7/10
"Boy, oh boy, has somebody come to town."
26 April 2014
Warning: Spoilers
I'll have to second and third a handful of other reviewers on this board, this was an exceptionally fine, post-Stagecoach John Wayne Western that has a good story line and a couple of pleasing to look at leading ladies. Wayne's character is Rocklin, no first name ever mentioned, though Gabby Hayes has no problem calling him Rock from time to time. I got a kick out of Gabby's description of Arly Harolday (Ella Raines) after she shakes things up in Santa Inez following Rock's rousting of her brother Clint (Russell Wade), why she's meaner than a skillet full o' rattlesnakes - very descriptive!

Now one observation I'll make about John Wayne. I've seen all of his Lone Star Westerns from the mid 1930's when he was churning them out at the rate of seven or eight films a year. He looked real young and handsome back then in his mid-twenties, but only a decade later he appeared to have seasoned into the quintessential John Wayne 'look'. In fact, he looks perhaps to be in his forties rather than his thirties. Anyway, that's the way I see it.

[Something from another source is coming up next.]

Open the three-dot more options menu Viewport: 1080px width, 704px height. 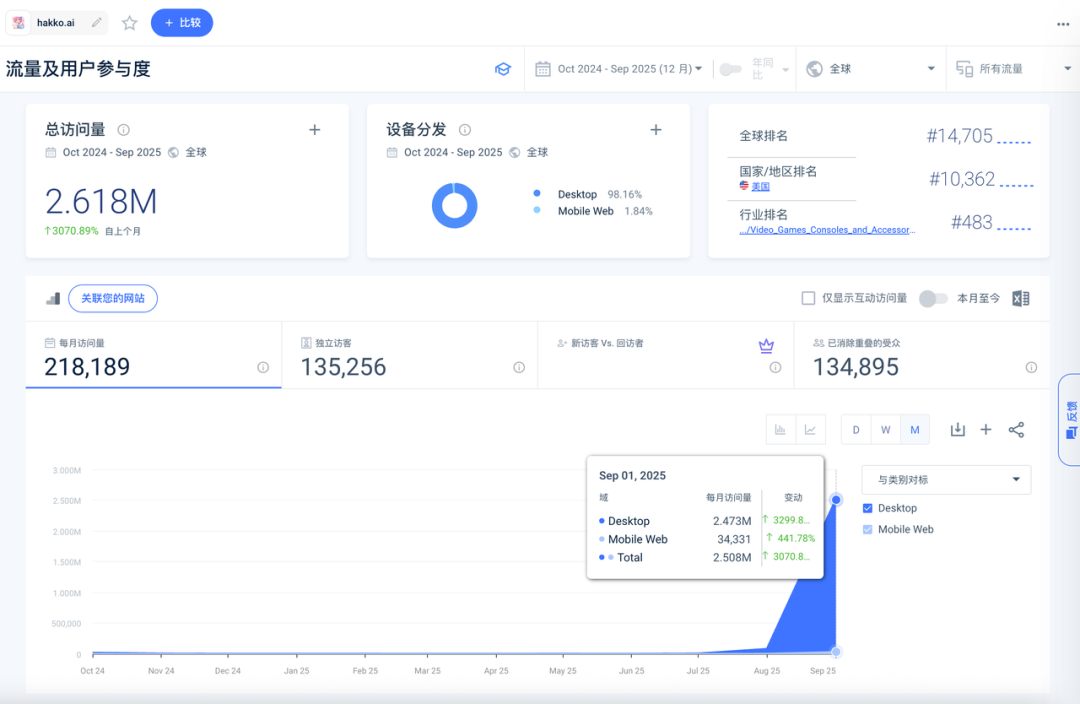coord(1063,24)
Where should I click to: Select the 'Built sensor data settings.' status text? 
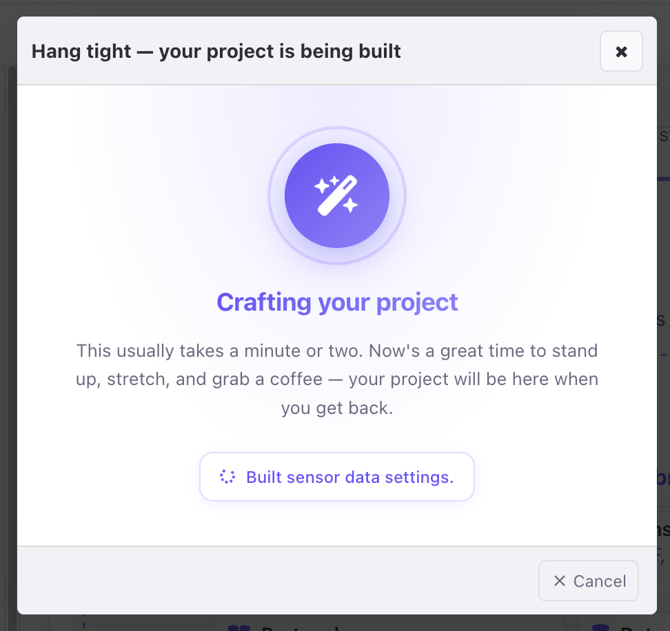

What makes this picture so interesting, apart from Rocklin's investigation of the murder of Red Cardell, is the obvious chemistry going on between Wayne and his pair of leading ladies. Meaner than rattlesnakes Arly makes no bones about it, while the more demure Clara Cardell (Audrey Long) pines for him with rather more understatement. I was actually rooting for Clara for most of the picture, right up until Rocklin called her 'cousin'. Should have seen that coming, but the writers did a pretty good job of keeping Rock's identity under wraps until late in the picture.

Say, remember when Arly and her bodyguard Tala (Frank Puglia) took the short cut through the pass and she fell off her horse? When she got up, her horse didn't have a saddle - how did that happen? And not for anything, but I'll have to see this picture again to clear something up unless someone can explain otherwise. When Clint Harolday is shot through the window of the hotel, I could have sworn that it was Judge Garvey (Ward Bond) who grabbed the gun from Rock's holster. But later on, it's revealed that the uncle Harolday (Don Douglas) did it. What did I miss?

Anyway, this is a real enjoyable Western and John Wayne fans ought to be pleasantly surprised. You even get to see him reprise a familiar Lone Star type ending when the film closes out with Rock and Miss Arly in more than a clinch to wrap up the picture. If you stick around long enough for the closing credits, you'll also learn that this film was #854 on the country's 'Overseas Program' roster during the War years.